Although the invention is illustrated and described herein as embodied in a sensor cell for measuring the concentration of a component in a two-component liquid mixture, a method, an apparatus and an etching system, it is nevertheless not intended to be limited to the details shown, since various modifications and structural changes may be made therein without departing from the spirit of the invention and within the scope and range of equivalents of the claims.

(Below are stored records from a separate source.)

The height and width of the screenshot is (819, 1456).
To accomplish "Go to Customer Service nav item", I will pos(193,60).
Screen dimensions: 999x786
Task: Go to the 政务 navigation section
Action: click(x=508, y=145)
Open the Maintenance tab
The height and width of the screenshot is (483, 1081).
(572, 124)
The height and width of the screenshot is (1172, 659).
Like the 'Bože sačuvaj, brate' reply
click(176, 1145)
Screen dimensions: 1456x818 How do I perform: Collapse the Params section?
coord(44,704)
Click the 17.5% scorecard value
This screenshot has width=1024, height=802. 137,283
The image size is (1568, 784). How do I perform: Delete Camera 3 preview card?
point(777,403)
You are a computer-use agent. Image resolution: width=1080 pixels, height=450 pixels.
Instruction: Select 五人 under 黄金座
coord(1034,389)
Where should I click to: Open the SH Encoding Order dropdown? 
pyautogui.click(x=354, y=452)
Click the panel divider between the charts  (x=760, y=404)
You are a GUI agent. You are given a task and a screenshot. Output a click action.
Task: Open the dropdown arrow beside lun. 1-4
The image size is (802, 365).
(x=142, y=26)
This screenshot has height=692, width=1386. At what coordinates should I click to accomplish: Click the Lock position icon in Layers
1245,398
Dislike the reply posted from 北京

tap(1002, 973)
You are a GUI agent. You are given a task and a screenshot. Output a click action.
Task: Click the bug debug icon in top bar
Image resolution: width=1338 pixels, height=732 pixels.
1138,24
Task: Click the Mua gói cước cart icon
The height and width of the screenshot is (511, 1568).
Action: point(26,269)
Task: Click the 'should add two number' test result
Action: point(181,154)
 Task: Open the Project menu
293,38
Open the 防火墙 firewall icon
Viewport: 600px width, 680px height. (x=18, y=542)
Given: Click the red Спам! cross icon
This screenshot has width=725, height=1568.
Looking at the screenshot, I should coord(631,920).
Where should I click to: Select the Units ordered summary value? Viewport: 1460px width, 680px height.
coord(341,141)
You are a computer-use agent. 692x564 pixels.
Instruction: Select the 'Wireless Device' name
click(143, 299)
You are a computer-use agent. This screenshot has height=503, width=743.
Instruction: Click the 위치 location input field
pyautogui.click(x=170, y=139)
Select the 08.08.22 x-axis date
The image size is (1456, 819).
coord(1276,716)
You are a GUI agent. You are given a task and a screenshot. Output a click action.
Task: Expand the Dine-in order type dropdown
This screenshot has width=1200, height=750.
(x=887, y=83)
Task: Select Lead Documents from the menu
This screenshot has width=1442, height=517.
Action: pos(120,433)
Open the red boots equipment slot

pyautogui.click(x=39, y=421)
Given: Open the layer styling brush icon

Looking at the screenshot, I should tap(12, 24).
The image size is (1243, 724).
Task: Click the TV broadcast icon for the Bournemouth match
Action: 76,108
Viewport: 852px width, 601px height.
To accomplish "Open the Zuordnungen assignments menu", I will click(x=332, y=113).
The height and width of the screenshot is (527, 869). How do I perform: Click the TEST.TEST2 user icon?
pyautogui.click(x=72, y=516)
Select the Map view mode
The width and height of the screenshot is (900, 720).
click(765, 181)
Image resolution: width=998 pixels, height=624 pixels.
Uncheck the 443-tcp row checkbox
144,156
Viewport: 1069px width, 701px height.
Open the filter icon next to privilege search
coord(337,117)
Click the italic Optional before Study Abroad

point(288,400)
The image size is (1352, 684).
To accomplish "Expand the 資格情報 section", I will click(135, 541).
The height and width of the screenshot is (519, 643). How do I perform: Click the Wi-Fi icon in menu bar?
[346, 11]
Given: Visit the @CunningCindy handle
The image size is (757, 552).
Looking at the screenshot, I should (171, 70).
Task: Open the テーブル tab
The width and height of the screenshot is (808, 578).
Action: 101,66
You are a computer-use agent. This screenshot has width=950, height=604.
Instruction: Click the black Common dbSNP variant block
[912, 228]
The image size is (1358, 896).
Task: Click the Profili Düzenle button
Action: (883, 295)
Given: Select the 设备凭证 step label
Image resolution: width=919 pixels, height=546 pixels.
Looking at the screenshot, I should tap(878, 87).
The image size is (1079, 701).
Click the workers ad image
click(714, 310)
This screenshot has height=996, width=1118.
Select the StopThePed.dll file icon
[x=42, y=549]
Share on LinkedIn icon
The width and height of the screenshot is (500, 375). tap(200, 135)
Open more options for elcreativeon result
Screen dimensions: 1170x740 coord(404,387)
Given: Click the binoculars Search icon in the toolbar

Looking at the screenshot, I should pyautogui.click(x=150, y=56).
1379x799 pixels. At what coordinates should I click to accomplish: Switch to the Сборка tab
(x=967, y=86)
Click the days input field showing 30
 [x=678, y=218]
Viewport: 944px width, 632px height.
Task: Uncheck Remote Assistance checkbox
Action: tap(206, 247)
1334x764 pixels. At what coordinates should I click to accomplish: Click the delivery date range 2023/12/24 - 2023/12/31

The construction and method of operation of the invention, however, together with additional objects and advantages thereof will be best understood from the following description of specific embodiments when read in connection with the accompanying drawings.

BRIEF DESCRIPTION OF THE DRAWINGS

FIG. 1 is a block diagram of a setup of an etching system according to the invention; [0025]
FIG. 2 is an illustration of the setup of a sensor cell; and [0026]
FIG. 3 is a graph illustrating temperature versus concentration (time) characteristics of a HOT PHOS system. [0027]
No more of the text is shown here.